→ **Supplied material**:
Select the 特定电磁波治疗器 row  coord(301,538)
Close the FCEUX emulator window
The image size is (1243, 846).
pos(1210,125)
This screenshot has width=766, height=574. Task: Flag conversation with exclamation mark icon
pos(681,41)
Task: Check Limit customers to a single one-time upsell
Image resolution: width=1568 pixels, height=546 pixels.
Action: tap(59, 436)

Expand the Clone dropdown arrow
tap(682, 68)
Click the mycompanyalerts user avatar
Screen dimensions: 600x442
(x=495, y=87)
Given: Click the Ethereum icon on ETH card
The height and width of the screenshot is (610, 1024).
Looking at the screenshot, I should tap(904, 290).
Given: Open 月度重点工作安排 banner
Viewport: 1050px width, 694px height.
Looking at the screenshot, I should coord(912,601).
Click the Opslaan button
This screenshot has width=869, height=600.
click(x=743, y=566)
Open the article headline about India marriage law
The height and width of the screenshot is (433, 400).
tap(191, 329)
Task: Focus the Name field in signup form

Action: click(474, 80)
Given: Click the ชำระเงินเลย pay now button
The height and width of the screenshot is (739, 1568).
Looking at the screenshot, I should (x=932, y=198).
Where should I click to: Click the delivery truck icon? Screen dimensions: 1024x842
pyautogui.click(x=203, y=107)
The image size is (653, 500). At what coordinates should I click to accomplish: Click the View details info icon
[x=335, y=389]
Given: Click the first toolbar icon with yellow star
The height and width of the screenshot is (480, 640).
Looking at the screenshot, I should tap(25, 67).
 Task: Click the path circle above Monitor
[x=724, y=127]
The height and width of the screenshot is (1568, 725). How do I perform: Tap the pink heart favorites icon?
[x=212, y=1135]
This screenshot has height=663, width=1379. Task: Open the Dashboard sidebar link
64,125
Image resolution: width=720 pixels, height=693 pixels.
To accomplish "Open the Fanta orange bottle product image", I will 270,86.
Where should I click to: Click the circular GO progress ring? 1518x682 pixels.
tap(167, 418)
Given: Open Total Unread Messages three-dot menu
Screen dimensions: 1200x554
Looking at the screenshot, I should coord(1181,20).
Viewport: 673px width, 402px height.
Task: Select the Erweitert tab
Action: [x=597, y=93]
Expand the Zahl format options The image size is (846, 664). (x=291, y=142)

→ **Exercise instructions**: Copy all data exactly, start to finish.

→ **Solution for this problem**:
Select the 特定电磁波治疗器 row  coord(301,538)
Close the FCEUX emulator window
The image size is (1243, 846).
pos(1210,125)
This screenshot has width=766, height=574. Task: Flag conversation with exclamation mark icon
pos(681,41)
Task: Check Limit customers to a single one-time upsell
Image resolution: width=1568 pixels, height=546 pixels.
Action: tap(59, 436)

Expand the Clone dropdown arrow
tap(682, 68)
Click the mycompanyalerts user avatar
Screen dimensions: 600x442
(x=495, y=87)
Given: Click the Ethereum icon on ETH card
The height and width of the screenshot is (610, 1024).
Looking at the screenshot, I should tap(904, 290).
Given: Open 月度重点工作安排 banner
Viewport: 1050px width, 694px height.
Looking at the screenshot, I should coord(912,601).
Click the Opslaan button
This screenshot has width=869, height=600.
click(x=743, y=566)
Open the article headline about India marriage law
The height and width of the screenshot is (433, 400).
tap(191, 329)
Task: Focus the Name field in signup form

Action: click(474, 80)
Given: Click the ชำระเงินเลย pay now button
The height and width of the screenshot is (739, 1568).
Looking at the screenshot, I should (x=932, y=198).
Where should I click to: Click the delivery truck icon? Screen dimensions: 1024x842
pyautogui.click(x=203, y=107)
The image size is (653, 500). At what coordinates should I click to accomplish: Click the View details info icon
[x=335, y=389]
Given: Click the first toolbar icon with yellow star
The height and width of the screenshot is (480, 640).
Looking at the screenshot, I should tap(25, 67).
 Task: Click the path circle above Monitor
[x=724, y=127]
The height and width of the screenshot is (1568, 725). How do I perform: Tap the pink heart favorites icon?
[x=212, y=1135]
This screenshot has height=663, width=1379. Task: Open the Dashboard sidebar link
64,125
Image resolution: width=720 pixels, height=693 pixels.
To accomplish "Open the Fanta orange bottle product image", I will 270,86.
Where should I click to: Click the circular GO progress ring? 1518x682 pixels.
tap(167, 418)
Given: Open Total Unread Messages three-dot menu
Screen dimensions: 1200x554
Looking at the screenshot, I should coord(1181,20).
Viewport: 673px width, 402px height.
Task: Select the Erweitert tab
Action: [x=597, y=93]
Expand the Zahl format options The image size is (846, 664). (x=291, y=142)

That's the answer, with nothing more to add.